In the non‑logged‑in and logged‑in architectures of Adobe Learning Manager, a custom domain (for example, academy.example.com) is treated as a globally unique key that must map to exactly one ALM account, so the platform enforces a hard restriction that no two accounts can share the same custom domain. This is required for security, routing, and SEO: the routing layer and non‑logged‑in stack use the domain to look up the correct account configuration (including its non‑logged‑in account JSON, Experience Builder menus, branding, and TDA/search endpoints),

Allowing the same custom domain on two accounts would make it impossible to guarantee which account’s data is returned, could cause cross‑tenant leakage, and would also corrupt generated artefacts such as sitemap.xml and robots.txt that are produced per account but discovered by search engines per host. Operationally, this means that when you assign or move a custom domain you must first ensure it is not attached to any other account (or de‑register it there), and Adobe’s internal tooling will reject attempts to bind the same domain to multiple accounts.
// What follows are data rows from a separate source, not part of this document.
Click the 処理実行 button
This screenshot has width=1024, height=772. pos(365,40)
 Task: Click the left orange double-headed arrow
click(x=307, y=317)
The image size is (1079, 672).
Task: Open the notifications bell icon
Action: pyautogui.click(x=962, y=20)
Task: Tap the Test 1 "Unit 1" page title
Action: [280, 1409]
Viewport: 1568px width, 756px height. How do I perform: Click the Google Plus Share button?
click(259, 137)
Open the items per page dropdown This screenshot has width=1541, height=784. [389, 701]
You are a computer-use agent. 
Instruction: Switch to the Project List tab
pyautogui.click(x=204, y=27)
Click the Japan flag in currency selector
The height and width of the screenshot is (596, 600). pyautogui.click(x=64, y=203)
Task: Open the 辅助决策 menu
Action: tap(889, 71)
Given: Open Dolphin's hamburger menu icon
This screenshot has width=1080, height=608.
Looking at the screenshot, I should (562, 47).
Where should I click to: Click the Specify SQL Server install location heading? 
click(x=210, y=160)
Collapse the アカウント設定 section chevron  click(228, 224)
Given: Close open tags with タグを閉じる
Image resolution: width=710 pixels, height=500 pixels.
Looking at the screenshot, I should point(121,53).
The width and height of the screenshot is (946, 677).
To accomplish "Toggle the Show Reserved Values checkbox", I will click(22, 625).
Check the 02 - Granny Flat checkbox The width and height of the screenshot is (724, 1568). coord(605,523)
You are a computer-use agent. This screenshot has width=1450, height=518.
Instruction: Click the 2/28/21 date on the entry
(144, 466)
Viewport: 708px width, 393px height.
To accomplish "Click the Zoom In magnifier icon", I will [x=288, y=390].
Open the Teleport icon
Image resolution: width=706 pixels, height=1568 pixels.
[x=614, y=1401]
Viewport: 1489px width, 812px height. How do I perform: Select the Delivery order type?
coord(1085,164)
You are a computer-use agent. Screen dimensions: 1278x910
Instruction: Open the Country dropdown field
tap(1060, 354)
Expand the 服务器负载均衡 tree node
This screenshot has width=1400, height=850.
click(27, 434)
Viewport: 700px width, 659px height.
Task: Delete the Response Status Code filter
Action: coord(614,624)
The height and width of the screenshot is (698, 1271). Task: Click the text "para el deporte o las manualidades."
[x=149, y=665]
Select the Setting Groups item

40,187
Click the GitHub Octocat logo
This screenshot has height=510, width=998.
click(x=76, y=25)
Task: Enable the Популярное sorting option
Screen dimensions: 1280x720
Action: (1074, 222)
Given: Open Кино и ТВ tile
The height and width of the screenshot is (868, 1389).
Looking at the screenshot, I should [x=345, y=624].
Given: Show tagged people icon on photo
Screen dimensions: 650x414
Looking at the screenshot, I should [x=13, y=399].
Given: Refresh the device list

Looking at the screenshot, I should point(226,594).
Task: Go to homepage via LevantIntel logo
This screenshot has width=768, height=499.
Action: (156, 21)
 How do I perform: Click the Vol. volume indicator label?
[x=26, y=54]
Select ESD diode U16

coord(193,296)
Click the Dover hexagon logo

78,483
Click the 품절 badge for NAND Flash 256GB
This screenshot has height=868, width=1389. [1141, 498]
Browser caching of resources in the non‑logged‑in experience

In the non‑logged‑in experience of Adobe Learning Manager, browser caching of resources is a core part of the performance and scale strategy, because public pages must handle large, sometimes spiky marketing traffic with low latency and minimal origin load. Static and semi‑static assets such as the non‑logged‑in HTML shell (for example, index.html/guest.html), account‑level configuration JSON (account.json or config.json), Experience Builder page layout JSON (menus, widget layouts, card settings), CSS, JS, images, and favicons are served from an Akamai CDN (cpcontents.adobe.com / cpcontent.adobe.com) with cache headers that encourage both CDN‑side and browser‑side reuse, so that after the first page load the browser can render subsequent non‑logged‑in pages largely from its cache, revalidating only when needed via ETag or Last‑Modified.

Launch the homepage options

On the Adobe Learning Manager homepage, select Branding. Then, on the left pane, select Non-logged in Homepage.

homepage options

Select the option Non-logged in Homepage

Add a banner

Add a banner for any marketing announcement or feature the trending topic of the day. Select Add banner.

banner

Add a banner

Browse to the location of the image to be used as the banner. Then provide a link as an action button on the banner image.

Add categories

This component can be used to filter catalog by tags, skills, and catalog. This section contains a header and description for each category. Upon clicking, the user is redirected to the catalog page with the applied filters.

Select Add category. Then enter the details for the category.

add category

Add the categories

Save the category. The category is added to the section.

Add a catalog

Add a catalog for non-logged in users so that they can browse all the training on the platform.

add catalog

Add a catalog

All exported training will be present.